Now the attention turns to Karl Rove, who undoubtedly played a major role in this whole thing. The very odea of politicizing the Justice Department, of using the federal prosecutors as a means to shield Republicans and attack Democrats, the idea of turning policy into politics, emanates perfectly from Rove's lips. So do the after-the-fact accusations that the fired prosecutors weren't doing enough to investigate bogus voter fraud issues, something that anyone who reads Digby knows that Rover's been pushing for a while. And McClatchy pushes this angle too, and uncovering this rock reveals something extremely unseemly underneath.

Bush, his deputy chief of staff, Karl Rove, and other Republican political advisers have highlighted voting rights issues and what Rove has called the "growing problem" of election fraud by Democrats since Bush took power in the tumultuous election of 2000, a race ultimately decided by the U.S. Supreme Court.

Since 2005, McClatchy Newspapers has found, Bush has appointed at least three U.S. attorneys who had worked in the Justice Department's civil rights division when it was rolling back longstanding voting-rights policies aimed at protecting predominantly poor, minority voters.

Another newly installed U.S. attorney, Tim Griffin in Little Rock, Ark., was accused of participating in efforts to suppress Democratic votes in Florida during the 2004 presidential election while he was a research director for the Republican National Committee. He's denied any wrongdoing [...]

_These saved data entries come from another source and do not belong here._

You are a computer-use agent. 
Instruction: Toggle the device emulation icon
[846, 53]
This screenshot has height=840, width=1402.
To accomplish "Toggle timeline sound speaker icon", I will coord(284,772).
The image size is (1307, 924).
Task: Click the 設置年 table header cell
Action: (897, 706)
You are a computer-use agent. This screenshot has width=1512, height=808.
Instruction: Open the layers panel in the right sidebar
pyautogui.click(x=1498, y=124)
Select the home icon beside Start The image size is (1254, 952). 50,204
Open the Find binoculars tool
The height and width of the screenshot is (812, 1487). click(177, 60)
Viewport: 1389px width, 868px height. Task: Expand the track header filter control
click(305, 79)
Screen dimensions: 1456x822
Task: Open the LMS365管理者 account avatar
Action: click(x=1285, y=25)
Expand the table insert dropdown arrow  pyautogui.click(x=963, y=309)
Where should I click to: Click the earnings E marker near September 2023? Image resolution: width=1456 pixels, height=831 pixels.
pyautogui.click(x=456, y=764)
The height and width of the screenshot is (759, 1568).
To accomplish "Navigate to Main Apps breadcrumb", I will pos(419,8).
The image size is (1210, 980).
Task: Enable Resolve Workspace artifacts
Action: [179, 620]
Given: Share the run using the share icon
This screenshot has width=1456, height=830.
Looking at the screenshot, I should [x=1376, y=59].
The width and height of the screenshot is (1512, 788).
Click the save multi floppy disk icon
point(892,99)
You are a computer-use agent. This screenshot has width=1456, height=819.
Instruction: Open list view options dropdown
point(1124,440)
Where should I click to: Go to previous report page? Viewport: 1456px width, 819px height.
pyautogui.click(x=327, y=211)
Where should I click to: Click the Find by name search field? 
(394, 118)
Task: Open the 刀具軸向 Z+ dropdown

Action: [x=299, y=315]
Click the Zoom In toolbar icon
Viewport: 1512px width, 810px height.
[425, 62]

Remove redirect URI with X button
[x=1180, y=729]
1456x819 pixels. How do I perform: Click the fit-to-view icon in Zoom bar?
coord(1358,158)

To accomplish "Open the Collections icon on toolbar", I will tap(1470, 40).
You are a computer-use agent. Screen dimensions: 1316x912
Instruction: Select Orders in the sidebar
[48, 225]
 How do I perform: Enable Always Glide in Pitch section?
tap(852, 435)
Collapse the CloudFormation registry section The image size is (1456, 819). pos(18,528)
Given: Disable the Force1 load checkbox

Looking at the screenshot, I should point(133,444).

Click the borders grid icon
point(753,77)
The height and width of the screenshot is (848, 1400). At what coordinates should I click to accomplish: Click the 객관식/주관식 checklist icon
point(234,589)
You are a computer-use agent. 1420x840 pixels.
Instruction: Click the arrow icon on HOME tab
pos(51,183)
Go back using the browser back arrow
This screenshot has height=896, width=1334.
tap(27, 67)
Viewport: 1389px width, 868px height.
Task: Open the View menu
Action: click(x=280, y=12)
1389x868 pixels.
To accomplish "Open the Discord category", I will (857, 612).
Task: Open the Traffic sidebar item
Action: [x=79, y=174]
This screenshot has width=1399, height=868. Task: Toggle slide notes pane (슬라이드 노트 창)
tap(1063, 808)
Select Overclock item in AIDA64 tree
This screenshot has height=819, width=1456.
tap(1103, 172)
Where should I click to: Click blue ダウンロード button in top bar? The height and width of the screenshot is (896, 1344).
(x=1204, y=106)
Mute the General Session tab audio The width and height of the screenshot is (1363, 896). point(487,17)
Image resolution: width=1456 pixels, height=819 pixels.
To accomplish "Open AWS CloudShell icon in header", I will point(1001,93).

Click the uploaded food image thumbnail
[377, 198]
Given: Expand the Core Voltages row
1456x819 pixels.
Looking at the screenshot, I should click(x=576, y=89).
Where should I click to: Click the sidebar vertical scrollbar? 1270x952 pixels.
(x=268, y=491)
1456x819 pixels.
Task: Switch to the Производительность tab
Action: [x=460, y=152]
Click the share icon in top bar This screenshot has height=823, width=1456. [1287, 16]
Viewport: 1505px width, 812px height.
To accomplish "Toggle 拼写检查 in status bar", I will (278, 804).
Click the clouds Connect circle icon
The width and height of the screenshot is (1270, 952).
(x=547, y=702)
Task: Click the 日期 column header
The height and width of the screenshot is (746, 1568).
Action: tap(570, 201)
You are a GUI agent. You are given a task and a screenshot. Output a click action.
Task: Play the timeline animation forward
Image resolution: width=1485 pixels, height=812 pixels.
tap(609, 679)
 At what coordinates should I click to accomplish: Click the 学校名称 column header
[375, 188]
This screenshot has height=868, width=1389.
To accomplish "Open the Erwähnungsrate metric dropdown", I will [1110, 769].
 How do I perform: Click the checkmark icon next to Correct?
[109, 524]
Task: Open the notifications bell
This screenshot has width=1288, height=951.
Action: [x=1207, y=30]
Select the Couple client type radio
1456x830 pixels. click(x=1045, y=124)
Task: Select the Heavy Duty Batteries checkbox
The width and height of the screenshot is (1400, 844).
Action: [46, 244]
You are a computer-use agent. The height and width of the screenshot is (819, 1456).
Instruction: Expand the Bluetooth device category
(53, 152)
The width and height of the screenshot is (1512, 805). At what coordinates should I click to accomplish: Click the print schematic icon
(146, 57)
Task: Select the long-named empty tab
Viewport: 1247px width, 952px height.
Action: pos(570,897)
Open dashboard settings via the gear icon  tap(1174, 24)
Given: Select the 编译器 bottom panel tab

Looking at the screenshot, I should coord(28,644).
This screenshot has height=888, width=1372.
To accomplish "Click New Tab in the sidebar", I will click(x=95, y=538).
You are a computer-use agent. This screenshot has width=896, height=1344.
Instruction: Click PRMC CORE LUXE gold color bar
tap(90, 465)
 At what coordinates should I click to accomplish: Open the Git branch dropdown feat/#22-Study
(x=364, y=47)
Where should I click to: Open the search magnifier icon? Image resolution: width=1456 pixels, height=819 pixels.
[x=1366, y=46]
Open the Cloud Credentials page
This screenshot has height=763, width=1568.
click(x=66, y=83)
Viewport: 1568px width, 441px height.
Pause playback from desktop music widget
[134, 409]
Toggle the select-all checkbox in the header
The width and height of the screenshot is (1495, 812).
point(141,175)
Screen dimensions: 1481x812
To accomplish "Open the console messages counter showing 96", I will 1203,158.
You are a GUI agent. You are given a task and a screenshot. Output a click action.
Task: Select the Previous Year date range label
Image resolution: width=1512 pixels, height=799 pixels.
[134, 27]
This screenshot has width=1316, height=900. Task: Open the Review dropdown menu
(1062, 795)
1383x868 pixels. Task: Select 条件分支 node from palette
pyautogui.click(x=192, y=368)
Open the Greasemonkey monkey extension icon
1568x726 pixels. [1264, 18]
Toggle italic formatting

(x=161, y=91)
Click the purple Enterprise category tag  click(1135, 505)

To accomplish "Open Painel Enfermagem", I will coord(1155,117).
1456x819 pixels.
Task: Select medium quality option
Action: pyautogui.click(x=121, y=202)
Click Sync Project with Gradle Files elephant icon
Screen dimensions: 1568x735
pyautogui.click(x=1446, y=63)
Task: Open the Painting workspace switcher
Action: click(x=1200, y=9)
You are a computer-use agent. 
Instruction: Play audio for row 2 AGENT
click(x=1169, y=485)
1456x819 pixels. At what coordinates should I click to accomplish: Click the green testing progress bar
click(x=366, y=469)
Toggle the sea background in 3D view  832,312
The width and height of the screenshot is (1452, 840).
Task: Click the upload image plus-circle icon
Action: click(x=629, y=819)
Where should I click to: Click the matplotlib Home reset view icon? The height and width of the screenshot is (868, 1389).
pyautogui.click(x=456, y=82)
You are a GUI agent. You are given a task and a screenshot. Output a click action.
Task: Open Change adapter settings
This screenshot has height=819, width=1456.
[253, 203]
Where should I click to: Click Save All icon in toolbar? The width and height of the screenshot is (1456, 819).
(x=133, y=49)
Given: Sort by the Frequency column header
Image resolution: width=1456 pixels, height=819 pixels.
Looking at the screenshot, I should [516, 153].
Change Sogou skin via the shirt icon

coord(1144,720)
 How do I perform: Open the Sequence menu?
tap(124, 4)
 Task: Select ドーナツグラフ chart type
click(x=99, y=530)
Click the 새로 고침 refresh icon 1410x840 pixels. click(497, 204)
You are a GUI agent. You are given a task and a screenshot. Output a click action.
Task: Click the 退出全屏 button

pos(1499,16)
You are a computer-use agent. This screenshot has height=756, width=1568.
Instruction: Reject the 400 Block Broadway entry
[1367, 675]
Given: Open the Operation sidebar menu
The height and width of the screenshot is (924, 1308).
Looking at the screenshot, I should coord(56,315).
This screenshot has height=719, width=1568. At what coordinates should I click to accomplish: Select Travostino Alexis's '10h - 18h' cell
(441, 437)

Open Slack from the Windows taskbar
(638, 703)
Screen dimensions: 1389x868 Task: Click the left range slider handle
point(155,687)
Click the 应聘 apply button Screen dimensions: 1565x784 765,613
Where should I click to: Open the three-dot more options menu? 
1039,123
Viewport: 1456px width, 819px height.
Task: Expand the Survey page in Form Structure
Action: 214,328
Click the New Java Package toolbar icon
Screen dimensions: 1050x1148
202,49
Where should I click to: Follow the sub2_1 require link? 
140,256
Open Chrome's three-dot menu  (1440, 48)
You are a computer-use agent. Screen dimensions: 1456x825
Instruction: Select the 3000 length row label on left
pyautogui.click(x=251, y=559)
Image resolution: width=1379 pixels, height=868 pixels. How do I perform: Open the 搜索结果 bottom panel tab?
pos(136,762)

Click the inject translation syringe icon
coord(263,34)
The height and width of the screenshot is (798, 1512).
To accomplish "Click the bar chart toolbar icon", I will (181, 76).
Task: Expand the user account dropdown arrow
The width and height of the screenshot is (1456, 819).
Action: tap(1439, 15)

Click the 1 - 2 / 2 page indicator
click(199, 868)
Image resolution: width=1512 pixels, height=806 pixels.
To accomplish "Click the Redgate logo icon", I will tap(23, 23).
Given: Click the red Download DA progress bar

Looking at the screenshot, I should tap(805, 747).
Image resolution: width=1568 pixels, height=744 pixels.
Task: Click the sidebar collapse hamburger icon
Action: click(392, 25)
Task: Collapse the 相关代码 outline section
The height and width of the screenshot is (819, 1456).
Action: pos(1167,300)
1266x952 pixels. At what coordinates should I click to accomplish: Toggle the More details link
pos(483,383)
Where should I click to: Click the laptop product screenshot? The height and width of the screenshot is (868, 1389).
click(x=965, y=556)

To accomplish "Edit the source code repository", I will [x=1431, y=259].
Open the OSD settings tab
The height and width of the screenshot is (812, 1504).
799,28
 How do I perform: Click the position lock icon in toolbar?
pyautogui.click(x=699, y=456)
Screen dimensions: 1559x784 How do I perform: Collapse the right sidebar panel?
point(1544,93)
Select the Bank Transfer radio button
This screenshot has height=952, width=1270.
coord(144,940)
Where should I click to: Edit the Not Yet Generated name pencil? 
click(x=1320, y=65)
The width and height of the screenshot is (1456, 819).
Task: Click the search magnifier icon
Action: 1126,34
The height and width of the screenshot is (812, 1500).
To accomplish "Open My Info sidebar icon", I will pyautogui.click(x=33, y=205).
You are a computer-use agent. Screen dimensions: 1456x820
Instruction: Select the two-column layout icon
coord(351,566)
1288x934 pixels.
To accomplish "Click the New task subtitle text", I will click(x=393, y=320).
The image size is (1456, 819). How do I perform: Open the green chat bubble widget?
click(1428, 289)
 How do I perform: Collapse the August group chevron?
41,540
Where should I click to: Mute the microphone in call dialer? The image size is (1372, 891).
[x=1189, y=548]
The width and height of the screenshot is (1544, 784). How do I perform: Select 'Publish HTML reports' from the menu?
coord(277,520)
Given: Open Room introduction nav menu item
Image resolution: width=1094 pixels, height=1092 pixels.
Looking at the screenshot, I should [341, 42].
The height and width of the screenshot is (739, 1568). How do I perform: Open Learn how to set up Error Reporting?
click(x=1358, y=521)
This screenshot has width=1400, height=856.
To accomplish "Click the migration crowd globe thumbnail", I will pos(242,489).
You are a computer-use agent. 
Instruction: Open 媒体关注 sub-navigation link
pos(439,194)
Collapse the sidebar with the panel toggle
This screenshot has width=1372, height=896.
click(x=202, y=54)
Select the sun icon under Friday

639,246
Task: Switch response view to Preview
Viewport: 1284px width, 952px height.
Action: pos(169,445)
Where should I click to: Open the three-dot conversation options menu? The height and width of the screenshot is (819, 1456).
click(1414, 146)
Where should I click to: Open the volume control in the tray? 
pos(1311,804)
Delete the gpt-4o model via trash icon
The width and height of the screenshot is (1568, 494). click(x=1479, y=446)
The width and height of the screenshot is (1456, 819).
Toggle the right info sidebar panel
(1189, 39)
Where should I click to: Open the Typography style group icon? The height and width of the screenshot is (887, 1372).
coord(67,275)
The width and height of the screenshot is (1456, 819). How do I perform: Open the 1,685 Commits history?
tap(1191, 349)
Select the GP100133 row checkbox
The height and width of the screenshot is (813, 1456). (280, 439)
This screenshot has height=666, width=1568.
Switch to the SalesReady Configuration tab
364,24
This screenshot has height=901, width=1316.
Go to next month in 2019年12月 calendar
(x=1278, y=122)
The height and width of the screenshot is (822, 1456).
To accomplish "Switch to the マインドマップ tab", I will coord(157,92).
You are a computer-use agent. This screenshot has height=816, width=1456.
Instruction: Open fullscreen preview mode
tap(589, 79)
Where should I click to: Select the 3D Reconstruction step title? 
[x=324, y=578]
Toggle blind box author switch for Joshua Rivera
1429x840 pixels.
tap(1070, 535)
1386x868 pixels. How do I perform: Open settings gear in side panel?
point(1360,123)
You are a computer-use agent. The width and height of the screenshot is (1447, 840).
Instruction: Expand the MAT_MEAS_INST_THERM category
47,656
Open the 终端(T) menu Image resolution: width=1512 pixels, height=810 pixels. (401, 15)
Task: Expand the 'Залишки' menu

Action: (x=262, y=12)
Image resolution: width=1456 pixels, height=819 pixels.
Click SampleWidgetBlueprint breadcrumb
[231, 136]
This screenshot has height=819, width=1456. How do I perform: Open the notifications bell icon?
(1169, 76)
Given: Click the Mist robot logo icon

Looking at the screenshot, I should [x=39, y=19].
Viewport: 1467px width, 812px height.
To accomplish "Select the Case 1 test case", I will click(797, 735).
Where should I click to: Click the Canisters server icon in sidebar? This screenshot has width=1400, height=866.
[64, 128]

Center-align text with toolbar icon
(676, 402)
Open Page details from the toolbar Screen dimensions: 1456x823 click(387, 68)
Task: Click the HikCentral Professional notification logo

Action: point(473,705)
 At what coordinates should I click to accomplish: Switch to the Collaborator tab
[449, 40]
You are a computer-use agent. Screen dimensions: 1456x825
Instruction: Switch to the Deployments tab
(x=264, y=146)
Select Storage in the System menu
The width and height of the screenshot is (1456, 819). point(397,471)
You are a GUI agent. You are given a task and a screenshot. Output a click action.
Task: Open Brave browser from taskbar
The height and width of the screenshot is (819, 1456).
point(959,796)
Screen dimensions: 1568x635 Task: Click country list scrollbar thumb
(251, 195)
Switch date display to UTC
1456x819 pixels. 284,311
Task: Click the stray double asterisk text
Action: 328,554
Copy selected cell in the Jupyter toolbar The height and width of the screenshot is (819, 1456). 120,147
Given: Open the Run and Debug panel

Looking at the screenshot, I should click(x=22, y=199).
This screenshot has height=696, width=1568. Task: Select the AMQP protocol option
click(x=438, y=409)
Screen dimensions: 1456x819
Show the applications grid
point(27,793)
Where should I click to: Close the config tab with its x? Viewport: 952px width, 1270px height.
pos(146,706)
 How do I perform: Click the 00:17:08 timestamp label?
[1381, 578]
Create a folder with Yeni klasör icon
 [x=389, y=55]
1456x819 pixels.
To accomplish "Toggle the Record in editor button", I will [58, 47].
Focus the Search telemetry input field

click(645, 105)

Bush has said he's heard complaints from Republicans about some U.S. attorneys' "lack of vigorous prosecution of election fraud cases," and administration e-mails have shown that Rove and other White House officials were involved in the dismissals and in selecting a Rove aide to replace one of the U.S. attorneys. Nonetheless, Bush has refused to permit congressional investigators to question Rove and others under oath.

Last April, while the Justice Department and the White House were planning the firings, Rove gave a speech in Washington to the Republican National Lawyers Association. He ticked off 11 states that he said could be pivotal in the 2008 elections. Bush has appointed new U.S. attorneys in nine of them since 2005: Florida, Colorado, Wisconsin, Minnesota, Iowa, Arkansas, Michigan, Nevada and New Mexico. U.S. attorneys in the latter four were among those fired.

Rove thanked the audience for "all that you are doing in those hot spots around the country to ensure that the integrity of the ballot is protected." He added, "A lot in American politics is up for grabs." [...]

Rove talked about the Northwest region in his speech last spring to the Republican lawyers and voiced concern about the trend toward mail-in ballots and online voting. He also questioned the legitimacy of voter rolls in Philadelphia and Milwaukee.

One audience member asked Rove whether he'd "thought about using the bully pulpit of the White House to talk about election reform and an election integrity agenda that would put the Democrats back on the defensive."

"Yes, it's an interesting idea," Rove responded.


This is about more than firing a few US Attorneys. This is about subverting American democracy in a very precise way. It's all crumbling down now, but Democrats must not waver, must overturn every single rock to find the truth. Abu G's already a goner. It's time to get to the bottom of the real scandal.